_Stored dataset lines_
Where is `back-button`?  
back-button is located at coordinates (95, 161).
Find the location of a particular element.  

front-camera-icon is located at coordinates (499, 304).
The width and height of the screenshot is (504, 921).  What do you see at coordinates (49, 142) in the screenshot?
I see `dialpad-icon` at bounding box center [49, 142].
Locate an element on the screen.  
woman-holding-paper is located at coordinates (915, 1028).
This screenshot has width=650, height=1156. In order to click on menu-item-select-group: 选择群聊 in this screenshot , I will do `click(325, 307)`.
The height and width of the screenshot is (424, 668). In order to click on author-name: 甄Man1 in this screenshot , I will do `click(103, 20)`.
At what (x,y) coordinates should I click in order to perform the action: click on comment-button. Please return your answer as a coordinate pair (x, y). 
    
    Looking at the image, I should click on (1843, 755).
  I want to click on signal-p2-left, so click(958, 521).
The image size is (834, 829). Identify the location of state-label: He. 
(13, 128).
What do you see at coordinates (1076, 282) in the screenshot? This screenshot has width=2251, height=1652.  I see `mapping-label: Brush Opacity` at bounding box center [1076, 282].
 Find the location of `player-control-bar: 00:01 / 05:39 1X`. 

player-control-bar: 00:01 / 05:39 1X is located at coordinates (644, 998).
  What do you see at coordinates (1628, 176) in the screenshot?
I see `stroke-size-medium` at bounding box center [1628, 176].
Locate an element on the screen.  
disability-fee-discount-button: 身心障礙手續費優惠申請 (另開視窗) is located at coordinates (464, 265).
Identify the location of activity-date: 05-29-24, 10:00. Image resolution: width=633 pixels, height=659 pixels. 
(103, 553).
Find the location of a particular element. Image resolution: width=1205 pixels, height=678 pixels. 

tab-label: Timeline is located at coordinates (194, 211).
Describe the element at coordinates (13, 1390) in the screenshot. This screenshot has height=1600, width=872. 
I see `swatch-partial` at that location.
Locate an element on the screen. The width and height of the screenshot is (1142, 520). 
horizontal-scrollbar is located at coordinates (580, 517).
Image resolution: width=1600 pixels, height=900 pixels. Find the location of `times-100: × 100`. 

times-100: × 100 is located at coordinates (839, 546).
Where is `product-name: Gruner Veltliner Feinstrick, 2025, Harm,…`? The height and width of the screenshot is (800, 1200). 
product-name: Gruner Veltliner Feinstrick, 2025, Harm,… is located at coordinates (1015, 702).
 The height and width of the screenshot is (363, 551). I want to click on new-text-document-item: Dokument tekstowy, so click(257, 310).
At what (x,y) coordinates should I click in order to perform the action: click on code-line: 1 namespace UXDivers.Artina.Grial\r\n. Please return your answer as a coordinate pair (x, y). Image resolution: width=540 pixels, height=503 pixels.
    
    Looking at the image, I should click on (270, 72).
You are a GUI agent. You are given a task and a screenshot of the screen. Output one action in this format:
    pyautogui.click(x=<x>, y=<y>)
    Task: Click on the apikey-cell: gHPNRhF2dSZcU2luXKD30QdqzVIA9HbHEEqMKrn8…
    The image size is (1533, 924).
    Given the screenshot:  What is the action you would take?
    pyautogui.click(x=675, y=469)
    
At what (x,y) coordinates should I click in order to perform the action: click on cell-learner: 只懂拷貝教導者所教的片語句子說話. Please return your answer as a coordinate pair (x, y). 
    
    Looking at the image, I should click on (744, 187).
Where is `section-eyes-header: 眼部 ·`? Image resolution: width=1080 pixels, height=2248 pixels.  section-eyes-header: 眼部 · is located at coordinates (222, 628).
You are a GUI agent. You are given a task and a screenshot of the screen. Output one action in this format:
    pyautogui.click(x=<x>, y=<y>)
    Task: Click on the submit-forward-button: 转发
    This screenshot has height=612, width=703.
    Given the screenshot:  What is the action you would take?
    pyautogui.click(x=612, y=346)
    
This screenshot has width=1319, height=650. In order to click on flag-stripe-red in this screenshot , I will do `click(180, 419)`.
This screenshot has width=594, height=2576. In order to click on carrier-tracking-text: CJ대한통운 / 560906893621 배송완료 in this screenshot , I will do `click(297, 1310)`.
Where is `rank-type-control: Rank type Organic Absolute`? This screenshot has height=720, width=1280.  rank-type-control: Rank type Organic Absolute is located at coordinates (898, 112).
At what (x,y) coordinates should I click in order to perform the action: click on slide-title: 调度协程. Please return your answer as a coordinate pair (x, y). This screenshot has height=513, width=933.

_Exercise description_
Can you rewrite all the lines above with every "Locate an element on the screen" replaced by "Find an element on the screen", keeping everything else the same?

_Reply to the task_
Where is `back-button`?  
back-button is located at coordinates (95, 161).
Find the location of a particular element.  

front-camera-icon is located at coordinates (499, 304).
The width and height of the screenshot is (504, 921).  What do you see at coordinates (49, 142) in the screenshot?
I see `dialpad-icon` at bounding box center [49, 142].
Find an element on the screen.  
woman-holding-paper is located at coordinates (915, 1028).
This screenshot has width=650, height=1156. In order to click on menu-item-select-group: 选择群聊 in this screenshot , I will do `click(325, 307)`.
The height and width of the screenshot is (424, 668). In order to click on author-name: 甄Man1 in this screenshot , I will do `click(103, 20)`.
At what (x,y) coordinates should I click in order to perform the action: click on comment-button. Please return your answer as a coordinate pair (x, y). 
    
    Looking at the image, I should click on (1843, 755).
  I want to click on signal-p2-left, so click(958, 521).
The image size is (834, 829). Identify the location of state-label: He. 
(13, 128).
What do you see at coordinates (1076, 282) in the screenshot? This screenshot has width=2251, height=1652.  I see `mapping-label: Brush Opacity` at bounding box center [1076, 282].
 Find the location of `player-control-bar: 00:01 / 05:39 1X`. 

player-control-bar: 00:01 / 05:39 1X is located at coordinates (644, 998).
  What do you see at coordinates (1628, 176) in the screenshot?
I see `stroke-size-medium` at bounding box center [1628, 176].
Find an element on the screen.  
disability-fee-discount-button: 身心障礙手續費優惠申請 (另開視窗) is located at coordinates (464, 265).
Identify the location of activity-date: 05-29-24, 10:00. Image resolution: width=633 pixels, height=659 pixels. 
(103, 553).
Find the location of a particular element. Image resolution: width=1205 pixels, height=678 pixels. 

tab-label: Timeline is located at coordinates (194, 211).
Describe the element at coordinates (13, 1390) in the screenshot. This screenshot has height=1600, width=872. 
I see `swatch-partial` at that location.
Find an element on the screen. The width and height of the screenshot is (1142, 520). 
horizontal-scrollbar is located at coordinates (580, 517).
Image resolution: width=1600 pixels, height=900 pixels. Find the location of `times-100: × 100`. 

times-100: × 100 is located at coordinates (839, 546).
Where is `product-name: Gruner Veltliner Feinstrick, 2025, Harm,…`? The height and width of the screenshot is (800, 1200). 
product-name: Gruner Veltliner Feinstrick, 2025, Harm,… is located at coordinates (1015, 702).
 The height and width of the screenshot is (363, 551). I want to click on new-text-document-item: Dokument tekstowy, so click(257, 310).
At what (x,y) coordinates should I click in order to perform the action: click on code-line: 1 namespace UXDivers.Artina.Grial\r\n. Please return your answer as a coordinate pair (x, y). Image resolution: width=540 pixels, height=503 pixels.
    
    Looking at the image, I should click on (270, 72).
You are a GUI agent. You are given a task and a screenshot of the screen. Output one action in this format:
    pyautogui.click(x=<x>, y=<y>)
    Task: Click on the apikey-cell: gHPNRhF2dSZcU2luXKD30QdqzVIA9HbHEEqMKrn8…
    The image size is (1533, 924).
    Given the screenshot:  What is the action you would take?
    pyautogui.click(x=675, y=469)
    
At what (x,y) coordinates should I click in order to perform the action: click on cell-learner: 只懂拷貝教導者所教的片語句子說話. Please return your answer as a coordinate pair (x, y). 
    
    Looking at the image, I should click on (744, 187).
Where is `section-eyes-header: 眼部 ·`? Image resolution: width=1080 pixels, height=2248 pixels.  section-eyes-header: 眼部 · is located at coordinates (222, 628).
You are a GUI agent. You are given a task and a screenshot of the screen. Output one action in this format:
    pyautogui.click(x=<x>, y=<y>)
    Task: Click on the submit-forward-button: 转发
    This screenshot has height=612, width=703.
    Given the screenshot:  What is the action you would take?
    pyautogui.click(x=612, y=346)
    
This screenshot has width=1319, height=650. In order to click on flag-stripe-red in this screenshot , I will do `click(180, 419)`.
This screenshot has width=594, height=2576. In order to click on carrier-tracking-text: CJ대한통운 / 560906893621 배송완료 in this screenshot , I will do `click(297, 1310)`.
Where is `rank-type-control: Rank type Organic Absolute`? This screenshot has height=720, width=1280.  rank-type-control: Rank type Organic Absolute is located at coordinates (898, 112).
At what (x,y) coordinates should I click in order to perform the action: click on slide-title: 调度协程. Please return your answer as a coordinate pair (x, y). This screenshot has height=513, width=933.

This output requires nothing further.